From the Department of Medical Biology, Amsterdam University Medical Centers, Academic Medical Center, the Netherlands (A.F.v.O., F.M.B., K.v.D., P.B., V.M.C.).
Laboratory of Experimental Cardiology, Department of Cardiology, Leiden University Medical Center, the Netherlands (J.L., J.Z., D.P., A.A.F.d.V.).
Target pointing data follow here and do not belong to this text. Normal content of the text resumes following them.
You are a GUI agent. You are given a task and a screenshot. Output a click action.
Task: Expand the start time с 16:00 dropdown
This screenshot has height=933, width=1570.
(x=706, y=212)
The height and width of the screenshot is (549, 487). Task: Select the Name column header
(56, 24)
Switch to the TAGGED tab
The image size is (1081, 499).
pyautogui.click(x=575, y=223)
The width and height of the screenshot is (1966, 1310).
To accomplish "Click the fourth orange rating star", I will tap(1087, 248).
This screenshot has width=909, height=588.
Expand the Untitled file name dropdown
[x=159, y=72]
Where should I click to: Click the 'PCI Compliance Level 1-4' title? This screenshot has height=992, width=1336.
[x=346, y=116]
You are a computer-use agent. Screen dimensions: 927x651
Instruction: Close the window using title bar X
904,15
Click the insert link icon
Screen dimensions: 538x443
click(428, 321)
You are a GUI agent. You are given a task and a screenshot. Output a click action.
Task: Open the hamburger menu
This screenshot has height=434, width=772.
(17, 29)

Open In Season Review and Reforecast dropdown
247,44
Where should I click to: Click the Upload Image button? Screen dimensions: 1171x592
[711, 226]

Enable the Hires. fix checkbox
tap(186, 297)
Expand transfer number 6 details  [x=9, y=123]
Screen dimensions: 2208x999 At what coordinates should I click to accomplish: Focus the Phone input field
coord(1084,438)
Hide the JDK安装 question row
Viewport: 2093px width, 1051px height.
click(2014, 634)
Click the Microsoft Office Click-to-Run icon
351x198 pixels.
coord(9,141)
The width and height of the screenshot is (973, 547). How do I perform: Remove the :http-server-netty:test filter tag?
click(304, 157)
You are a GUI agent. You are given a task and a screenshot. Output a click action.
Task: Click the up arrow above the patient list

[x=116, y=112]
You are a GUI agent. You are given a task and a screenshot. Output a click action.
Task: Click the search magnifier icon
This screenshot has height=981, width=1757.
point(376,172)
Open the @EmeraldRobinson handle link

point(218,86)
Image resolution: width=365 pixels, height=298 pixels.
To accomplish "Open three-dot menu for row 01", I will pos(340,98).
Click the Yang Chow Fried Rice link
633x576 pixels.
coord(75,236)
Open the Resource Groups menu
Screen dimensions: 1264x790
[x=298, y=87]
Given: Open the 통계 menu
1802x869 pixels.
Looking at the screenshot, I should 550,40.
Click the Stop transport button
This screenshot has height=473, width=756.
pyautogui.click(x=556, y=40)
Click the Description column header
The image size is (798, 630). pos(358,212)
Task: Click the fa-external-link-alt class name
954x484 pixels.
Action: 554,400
Circ Res. 2020 Jul 3;127(2):229-243. doi: 10.1161/CIRCRESAHA.119.316006. Epub 2020 Apr 6.
Genome-wide association studies have identified a large number of common variants (single-nucleotide polymorphisms) associated with atrial fibrillation (AF). These variants are located mainly in noncoding regions of the genome and likely include variants that modulate the function of transcriptional regulatory elements (REs) such as enhancers. However, the actual REs modulated by variants and the target genes of such REs remain to be identified. Thus, the biological mechanisms by which genetic variation promotes AF has thus far remained largely unexplored.
To identify REs in genome-wide association study loci that are influenced by AF-associated variants.
We screened 2.45 Mbp of human genomic DNA containing 12 strongly AF-associated loci for RE activity using self-transcribing active regulatory region sequencing and a recently generated monoclonal line of conditionally immortalized rat atrial myocytes. We identified 444 potential REs, 55 of which contain AF-associated variants (<10). Subsequently, using an adaptation of the self-transcribing active regulatory region sequencing approach, we identified 24 variant REs with allele-specific regulatory activity. By mining available chromatin conformation data, the possible target genes of these REs were mapped. To define the physiological function and target genes of such REs, we deleted the orthologue of an RE containing noncoding variants in the (potassium/sodium hyperpolarization-activated cyclic nucleotide-gated channel 4) locus of the mouse genome. Mice heterozygous for the RE deletion showed bradycardia, sinus node dysfunction, and selective loss of expression.
We have identified REs at multiple genetic loci for AF and found that loss of an RE at the locus results in sinus node dysfunction and reduced gene expression. Our approach can be broadly applied to facilitate the identification of human disease-relevant REs and target genes at cardiovascular genome-wide association studies loci.
全基因组关联研究已经确定了大量与心房颤动(AF)相关的常见变体(单核苷酸多态性)。这些变体主要位于基因组的非编码区域,可能包括调节转录调控元件(REs)如增强子功能的变体。然而,变体调节的实际 REs 和这些 REs 的靶基因仍有待确定。因此,遗传变异促进 AF 的生物学机制迄今在很大程度上仍未得到探索。
鉴定全基因组关联研究位点中受 AF 相关变体影响的 REs。
我们使用自我转录活性调控区测序和最近生成的条件永生化大鼠心房肌细胞单克隆系,筛选包含 12 个强烈与 AF 相关的位点的 2.45 Mbp 人类基因组 DNA,以检测 RE 活性。我们鉴定了 444 个潜在的 RE,其中 55 个含有 AF 相关变体(<10)。随后,我们使用自我转录活性调控区测序方法的一种改编,鉴定了 24 个具有等位基因特异性调控活性的变体 RE。通过挖掘可用的染色质构象数据,映射了这些 RE 的可能靶基因。为了定义这些 RE 的生理功能和靶基因,我们删除了小鼠基因组中 (钾/钠离子超极化激活环核苷酸门控通道 4) 位点含非编码变体的 RE 同源物。RE 缺失杂合子的小鼠表现出心动过缓、窦房结功能障碍和 表达选择性丧失。
我们已经确定了多个与 AF 相关的遗传位点的 RE,并发现 基因座中 RE 的缺失导致窦房结功能障碍和基因表达减少。我们的方法可以广泛应用于促进心血管全基因组关联研究位点的人类疾病相关 RE 和靶基因的鉴定。